LA STORIA DI NADIA ACCETTI
Nadia ha 30 anni ed è una ragazza sorridente, comunicativa, dotata di grande entusiasmo e ironia, “morbida” nelle sue forme, come ama dire lei stessa. Attrice, pittrice, modella, è sempre in movimento e mai si direbbe che sia arrivata a rischiare la vita a causa dei disturbi alimentari di cui ha sofferto per oltre dieci anni.
All’età di 13 anni, infatti, Nadia comincia a soffrire di bulimia, ma senza rendersene davvero conto. Comincia quasi per gioco, ammette, soprattutto a causa del disagio di non accettare il suo corpo, più “rotondo” rispetto a quello delle altre bambine. Una violenza sessuale subìta all’età di 16 anni fa esplodere tutta la sofferenza di Nadia, aggravando la malattia. Nadia si ritrova così in una spirale di sofferenza, depressione, solitudine, scelte autodistruttive, che intorno ai 20 anni la portano anche ad avere una relazione con un uomo anch’egli bulimico.
Sono anni bui, da quali però Nadia trova poco a poco la forza di uscire, prendendo consapevolezza della propria malattia. Comincia a informarsi e a chiedere aiuto, fino a che riesce a vincere la bulimia. La via della guarigione, però, è ancora lunga: la bulimia lascia presto il posto ad attacchi di fame incontrollata (una vera e propria sindrome chiamata Binge Eating) e all’età di 24 anni Nadia si trova in un nuovo abisso.
Sarà poi la scoperta dell’arte e della recitazione come forma di espressione del sé che aiuterà Nadia nella sua “risalita”, nella sconfitta della malattia così come nella ricerca di un senso della vita.
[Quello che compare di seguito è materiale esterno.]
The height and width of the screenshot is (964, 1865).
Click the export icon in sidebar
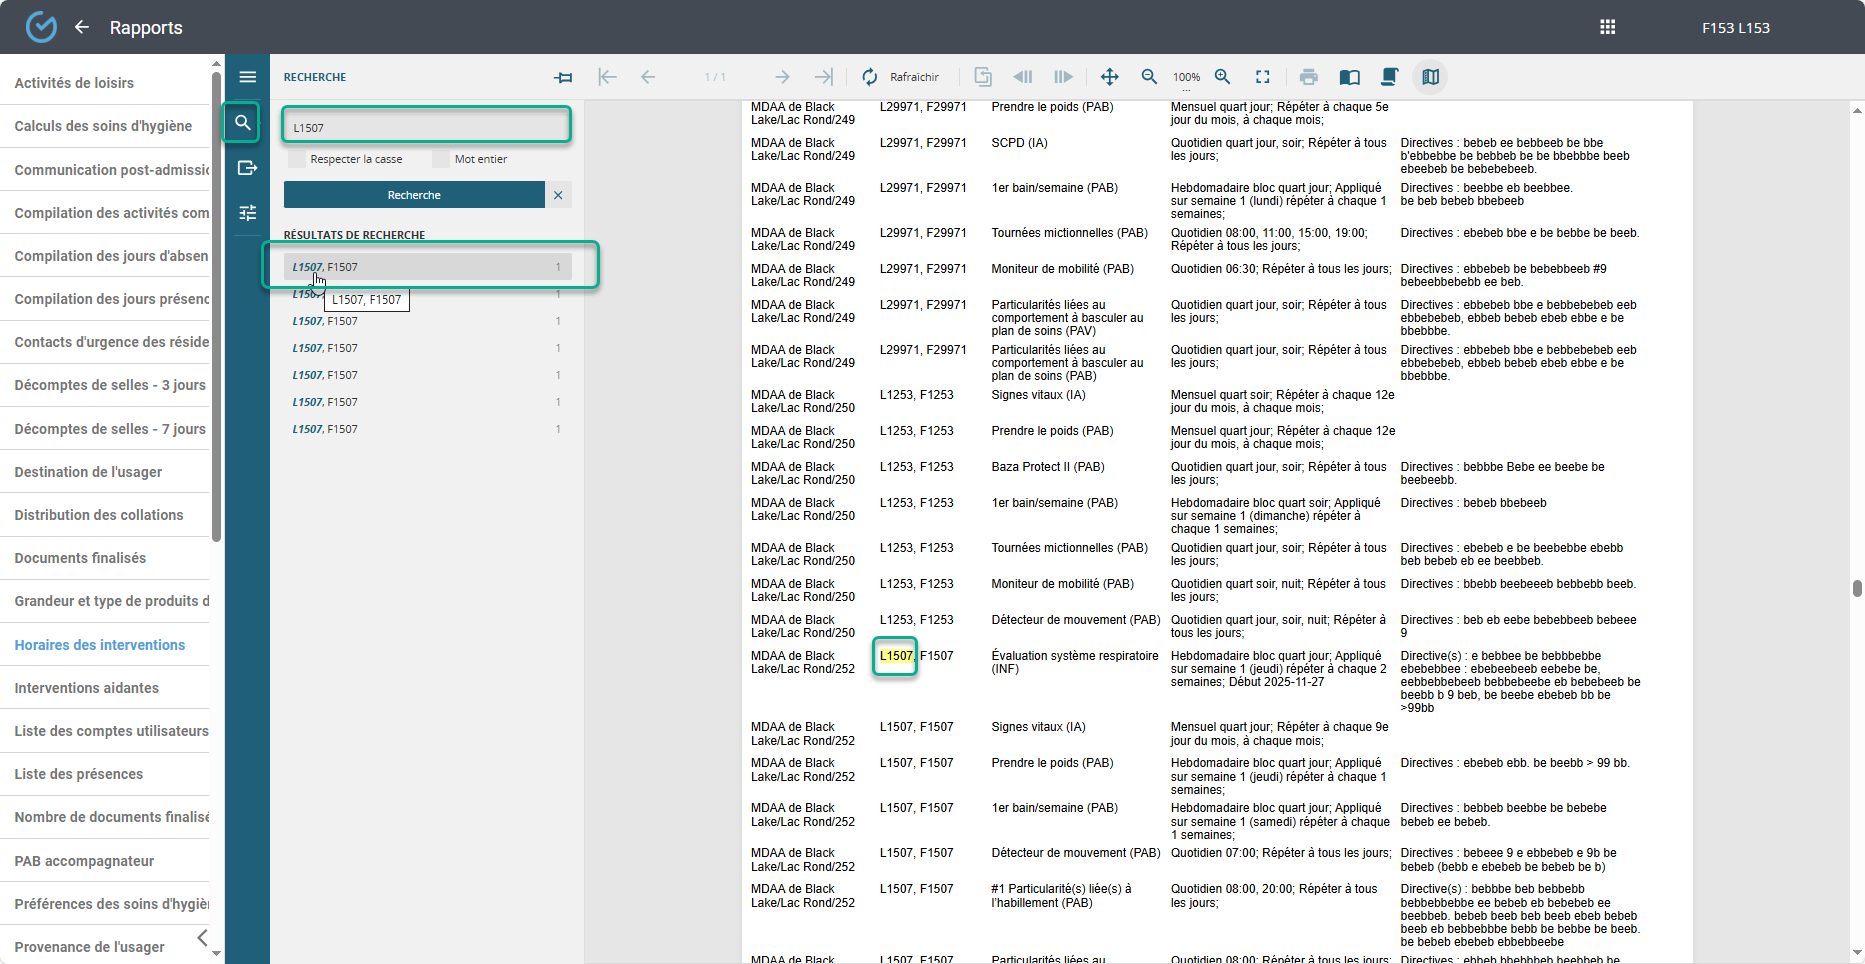pos(247,168)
I piccoli progressi di ogni giorno, assieme all’aiuto dei medici, hanno infine portato Nadia a superare definitivamente il suo disagio.
Così oggi Nadia, finalmente libera dalla malattia, impiega tutto il suo entusiasmo e le sue energie nel coordinamento dell’associazione DonnaDonna, che ha voluto fondare nel 2008 per aiutare altre donne come lei.